An American Brat (Magill Book Reviews)
At a glance:
- Author: Bapsi Sidhwa
- First Published: 1993
- Type of Work: Novel
- Genres: Long fiction
AN AMERICAN BRAT gets off to a fast and funny start. Zareen Ginwalla anxiously awaits the arrival of her husband, Cyrus, owner of a sporting goods store. The place is Lahore, the year 1978. General Zia has seized power and the liberal Zulfikar Ali Bhutto is in jail, soon to be executed. Zareen’s problem is related but more immediate: A Bhutto supporter, she sees that her sixteen-year-old daughter Feroza is becoming, like Pakistan under Zia’s military-Islamic fundamentalist rule, increasingly conservative. The solution: to send her daughter to the United States for a few months, where she will stay with her only slightly older Uncle Manek, a doctoral candidate at the Massachusetts Institute of Technology (MIT). Despite his own early difficulties adjusting to life in America, Manek convinces Feroza to stay on as a student majoring in hotel management, a suitably practical field, at a junior college in Idaho. American enough to become Mike and work for NASA in Houston, Manek is traditional enough to return to Pakistan to find a suitable, and suitably submissive, wife. Feroza goes much further when she decides to marry David Press, an American Jew, thus precipitating her mother’s frantic flight to the United States to stop the marriage.
Zareen is more than merely a closet conservative, a comic caricature of the “Indian” mother: She is a Parsee, one of only 120,000 in the world. She knows what Feroza’s marrying outside the small Parsee community will mean, both for her daughter (spiritual exile) and for the Parsees (its hold on the world, particularly in Muslim Pakistan under Zia, made still more tenuous). Thus, Sidhwa’s comedy serves serious purposes.
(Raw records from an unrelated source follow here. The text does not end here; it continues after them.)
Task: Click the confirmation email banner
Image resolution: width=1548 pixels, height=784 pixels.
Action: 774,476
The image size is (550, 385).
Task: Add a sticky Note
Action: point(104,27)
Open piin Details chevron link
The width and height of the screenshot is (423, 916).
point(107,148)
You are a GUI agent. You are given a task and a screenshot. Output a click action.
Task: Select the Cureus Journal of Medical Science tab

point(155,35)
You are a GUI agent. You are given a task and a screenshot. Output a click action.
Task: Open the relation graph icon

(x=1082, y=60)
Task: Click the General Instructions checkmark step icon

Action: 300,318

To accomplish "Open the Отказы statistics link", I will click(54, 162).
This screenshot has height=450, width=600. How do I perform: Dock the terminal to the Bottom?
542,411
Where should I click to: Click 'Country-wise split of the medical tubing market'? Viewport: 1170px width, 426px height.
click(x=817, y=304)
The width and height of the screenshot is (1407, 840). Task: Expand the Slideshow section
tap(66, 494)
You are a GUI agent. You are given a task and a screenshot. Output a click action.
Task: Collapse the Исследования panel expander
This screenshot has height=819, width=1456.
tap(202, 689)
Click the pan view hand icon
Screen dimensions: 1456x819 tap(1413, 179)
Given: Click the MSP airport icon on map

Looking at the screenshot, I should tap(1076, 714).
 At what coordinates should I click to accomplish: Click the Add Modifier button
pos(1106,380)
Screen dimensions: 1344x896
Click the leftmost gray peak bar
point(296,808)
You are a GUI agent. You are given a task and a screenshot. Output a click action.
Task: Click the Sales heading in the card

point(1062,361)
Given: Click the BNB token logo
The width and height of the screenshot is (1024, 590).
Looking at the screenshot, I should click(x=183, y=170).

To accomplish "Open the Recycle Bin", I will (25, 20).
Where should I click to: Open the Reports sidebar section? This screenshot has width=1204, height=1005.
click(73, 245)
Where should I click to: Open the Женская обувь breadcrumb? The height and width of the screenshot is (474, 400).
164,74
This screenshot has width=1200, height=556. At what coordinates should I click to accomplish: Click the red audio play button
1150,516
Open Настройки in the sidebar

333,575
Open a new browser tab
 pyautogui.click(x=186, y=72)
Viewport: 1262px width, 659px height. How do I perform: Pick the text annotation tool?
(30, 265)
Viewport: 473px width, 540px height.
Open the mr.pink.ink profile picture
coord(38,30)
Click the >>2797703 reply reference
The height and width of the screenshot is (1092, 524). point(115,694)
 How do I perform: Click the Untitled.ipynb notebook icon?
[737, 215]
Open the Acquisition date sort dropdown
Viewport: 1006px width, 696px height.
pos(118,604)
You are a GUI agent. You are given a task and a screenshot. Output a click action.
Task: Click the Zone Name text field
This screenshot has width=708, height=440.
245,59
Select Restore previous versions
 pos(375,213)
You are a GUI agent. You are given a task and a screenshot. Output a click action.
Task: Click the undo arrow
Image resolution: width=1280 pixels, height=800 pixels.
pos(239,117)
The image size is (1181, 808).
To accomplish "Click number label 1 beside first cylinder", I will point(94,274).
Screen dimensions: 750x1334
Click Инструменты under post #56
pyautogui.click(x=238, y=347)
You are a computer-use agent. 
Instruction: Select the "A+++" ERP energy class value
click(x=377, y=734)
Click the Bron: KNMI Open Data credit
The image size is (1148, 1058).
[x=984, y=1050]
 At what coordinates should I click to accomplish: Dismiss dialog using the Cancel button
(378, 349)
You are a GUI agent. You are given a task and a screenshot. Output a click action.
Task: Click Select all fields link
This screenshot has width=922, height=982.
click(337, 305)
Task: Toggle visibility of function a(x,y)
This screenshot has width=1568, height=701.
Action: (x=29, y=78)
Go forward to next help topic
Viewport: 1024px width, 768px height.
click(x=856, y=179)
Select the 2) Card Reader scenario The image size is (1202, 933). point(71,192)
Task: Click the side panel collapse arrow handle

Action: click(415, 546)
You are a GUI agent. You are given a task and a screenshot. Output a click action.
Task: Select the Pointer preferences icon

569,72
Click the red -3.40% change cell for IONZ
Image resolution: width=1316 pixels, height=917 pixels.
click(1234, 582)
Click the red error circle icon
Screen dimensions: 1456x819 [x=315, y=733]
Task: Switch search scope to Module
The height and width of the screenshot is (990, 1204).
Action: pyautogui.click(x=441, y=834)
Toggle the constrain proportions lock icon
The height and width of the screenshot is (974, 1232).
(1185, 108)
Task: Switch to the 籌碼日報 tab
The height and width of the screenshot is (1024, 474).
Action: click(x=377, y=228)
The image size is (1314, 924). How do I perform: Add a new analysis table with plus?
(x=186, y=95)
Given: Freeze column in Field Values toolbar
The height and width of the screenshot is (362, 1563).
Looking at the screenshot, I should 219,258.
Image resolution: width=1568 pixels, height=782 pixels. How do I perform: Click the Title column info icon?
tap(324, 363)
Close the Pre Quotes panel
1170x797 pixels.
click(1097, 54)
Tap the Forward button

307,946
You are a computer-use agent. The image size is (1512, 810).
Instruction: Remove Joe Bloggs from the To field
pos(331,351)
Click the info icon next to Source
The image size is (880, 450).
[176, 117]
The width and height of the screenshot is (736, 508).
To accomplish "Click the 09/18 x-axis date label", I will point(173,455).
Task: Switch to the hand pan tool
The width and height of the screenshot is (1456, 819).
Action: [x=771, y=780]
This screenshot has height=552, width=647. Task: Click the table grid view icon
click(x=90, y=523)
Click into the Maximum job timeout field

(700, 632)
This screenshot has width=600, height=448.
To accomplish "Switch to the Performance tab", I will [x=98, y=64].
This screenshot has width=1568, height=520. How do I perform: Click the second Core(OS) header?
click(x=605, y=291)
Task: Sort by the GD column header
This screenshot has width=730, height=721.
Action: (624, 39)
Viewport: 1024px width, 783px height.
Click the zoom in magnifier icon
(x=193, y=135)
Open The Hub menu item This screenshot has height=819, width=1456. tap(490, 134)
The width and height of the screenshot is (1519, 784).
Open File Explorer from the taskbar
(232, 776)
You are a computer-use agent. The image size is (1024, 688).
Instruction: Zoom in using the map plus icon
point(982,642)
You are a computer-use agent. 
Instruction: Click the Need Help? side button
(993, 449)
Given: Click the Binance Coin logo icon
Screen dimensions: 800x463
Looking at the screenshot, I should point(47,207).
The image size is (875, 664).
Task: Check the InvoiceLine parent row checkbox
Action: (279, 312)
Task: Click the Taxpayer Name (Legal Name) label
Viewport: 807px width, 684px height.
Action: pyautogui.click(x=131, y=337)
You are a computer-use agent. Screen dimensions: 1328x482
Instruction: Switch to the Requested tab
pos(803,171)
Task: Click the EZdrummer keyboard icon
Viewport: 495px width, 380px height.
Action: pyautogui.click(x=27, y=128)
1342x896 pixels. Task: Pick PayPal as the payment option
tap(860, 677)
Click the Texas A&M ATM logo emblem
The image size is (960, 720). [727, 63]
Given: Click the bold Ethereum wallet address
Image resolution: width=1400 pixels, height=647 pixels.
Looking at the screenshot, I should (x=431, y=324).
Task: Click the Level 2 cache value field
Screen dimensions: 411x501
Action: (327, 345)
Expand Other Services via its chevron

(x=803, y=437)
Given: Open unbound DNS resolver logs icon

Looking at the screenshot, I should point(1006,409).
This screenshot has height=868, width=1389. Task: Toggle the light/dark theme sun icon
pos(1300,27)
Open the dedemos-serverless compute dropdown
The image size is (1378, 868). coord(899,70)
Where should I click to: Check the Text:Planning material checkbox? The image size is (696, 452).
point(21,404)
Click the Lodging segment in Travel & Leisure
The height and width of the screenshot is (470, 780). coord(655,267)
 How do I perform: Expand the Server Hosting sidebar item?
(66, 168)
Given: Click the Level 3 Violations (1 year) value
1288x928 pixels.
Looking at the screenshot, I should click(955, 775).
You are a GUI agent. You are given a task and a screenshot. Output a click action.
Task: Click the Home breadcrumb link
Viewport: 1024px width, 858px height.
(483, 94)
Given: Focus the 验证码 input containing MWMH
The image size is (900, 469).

The mother-daughter relationship is the perfect disguise, or alibi, for considering a number of related issues, some feminist, others having to do with religious, ethnic, national, and personal identity. This is, after all, a novel about various conflicts or tensions, between husbands and wives, mothers and daughters, young and old, conservative and progressive, East and West, India and Pakistan, Parsee and Muslim, the sacred and the profane, haves and have nots.
AN AMERICAN BRAT is, however, far more successful in its conception than its execution. The plot is as melodramatic as a Hindi film, and the prose at times no less improbable. Sidhwa’s work includes passages such as “The wine coursed through Feroza like a mellow happiness” and “while he spoke, David’s eyes, alight with elation, also spoke.” Would that these were parodies. Would too, given the number of obvious errors that derive from nothing more than unfamiliarity with certain aspects of American life, that Bapsi Sidhwa had received the kind of editorial assistance she clearly deserves.